Abdullah ortaokulu yeni bitirmiş, polis koleji imtihanlarına girmek üzere başvurusunu yapmıştı. İmtihan sabahı Abdullah ve arkadaşları kasabalarından birlikte gideceklerdi il merkezine. Abdullah uyuya kalmış, arkadaşları gitmişlerdi.

İmtihan vakti yaklaşmış Abdullah ise çaresizlikten ağlıyordu. O saatte şehir merkezine gidecek dolmuş ya da otobüs gibi bir toplu taşım aracı bulunamazdı. Tek çare yolu vardı o da taksi tutmaktı.

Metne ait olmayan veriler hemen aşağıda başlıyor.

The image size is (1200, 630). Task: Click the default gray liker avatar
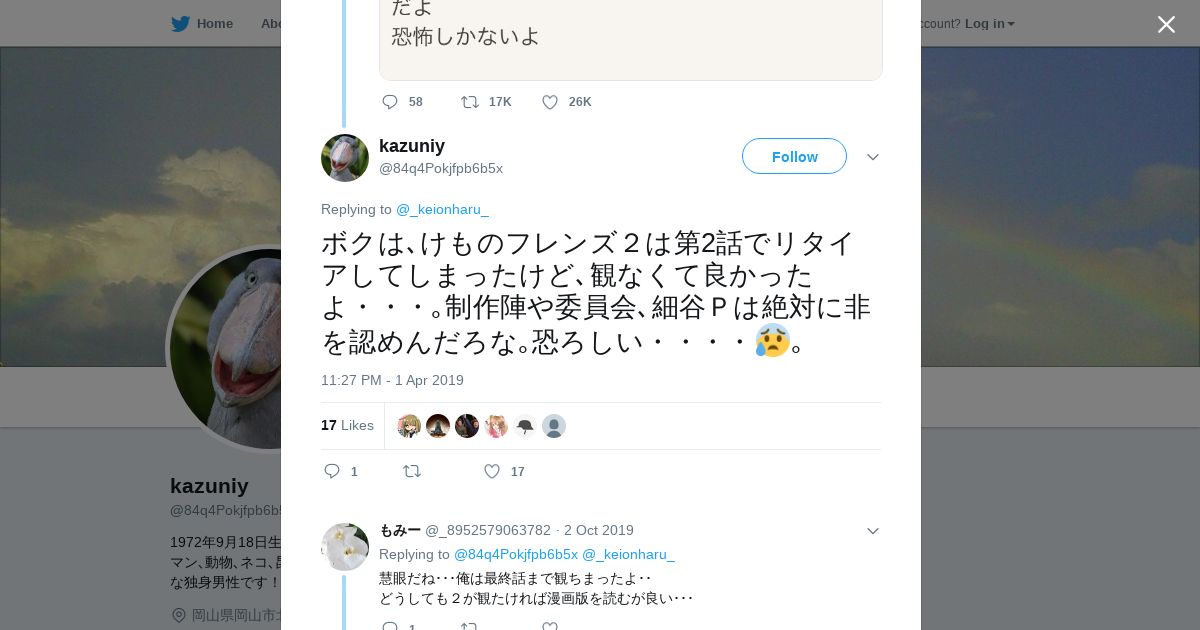[x=554, y=427]
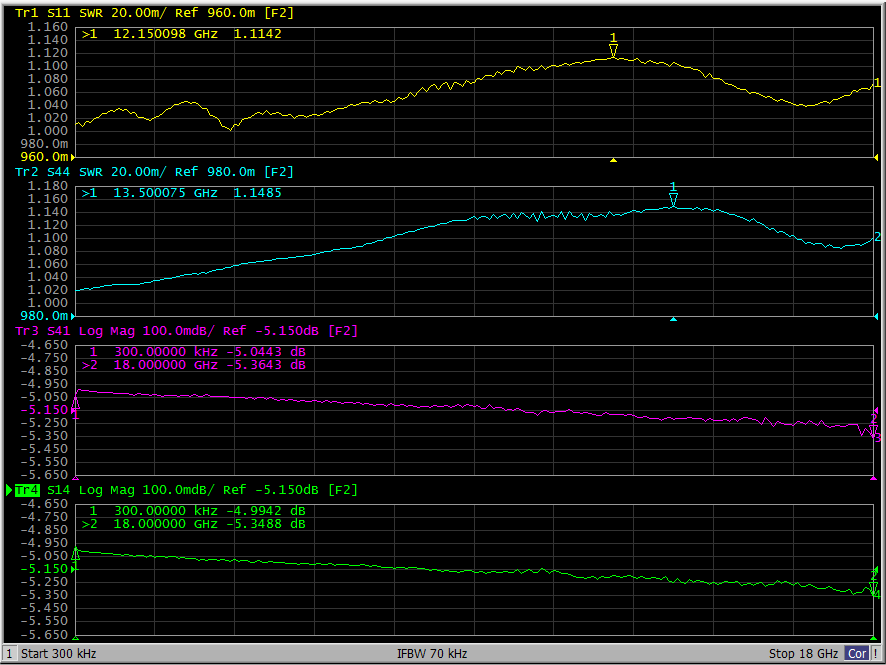
Task: Click yellow marker position triangle below S11 plot
Action: pos(614,160)
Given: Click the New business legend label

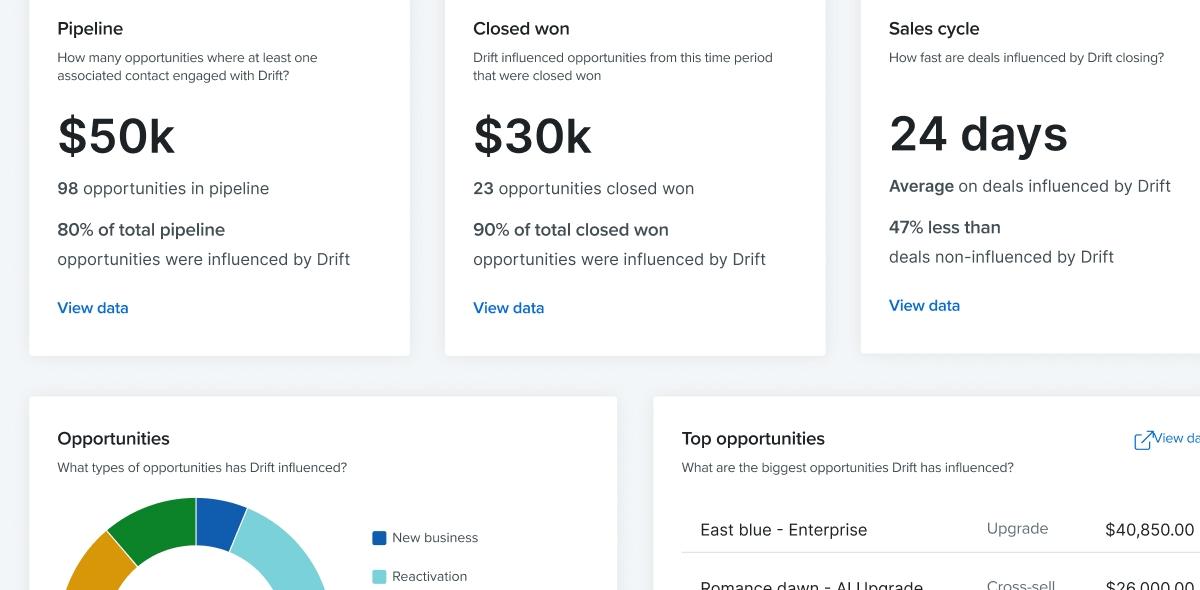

Abdullah’ın ailesi fakirdi. Taksi parası isteyebileceği bir yakını da yoktu. Abdullah ağlarken okul müdürü Yunus Bey çıkageldi. Öğrencisini perişan halde görünce yaklaştı ve niçin ağladığını sordu, öğrendi. “Merak etme oğlum, hemen bir çözüm buluruz” diye teselli etti öğrencisini. Sonra da bir taksi çağırdı. Abdullah’ı bindirdi. Taksiciye, “Delikanlıyı il merkezindeki imtihan yerine yetiştir, ücretini de benden al” dedi.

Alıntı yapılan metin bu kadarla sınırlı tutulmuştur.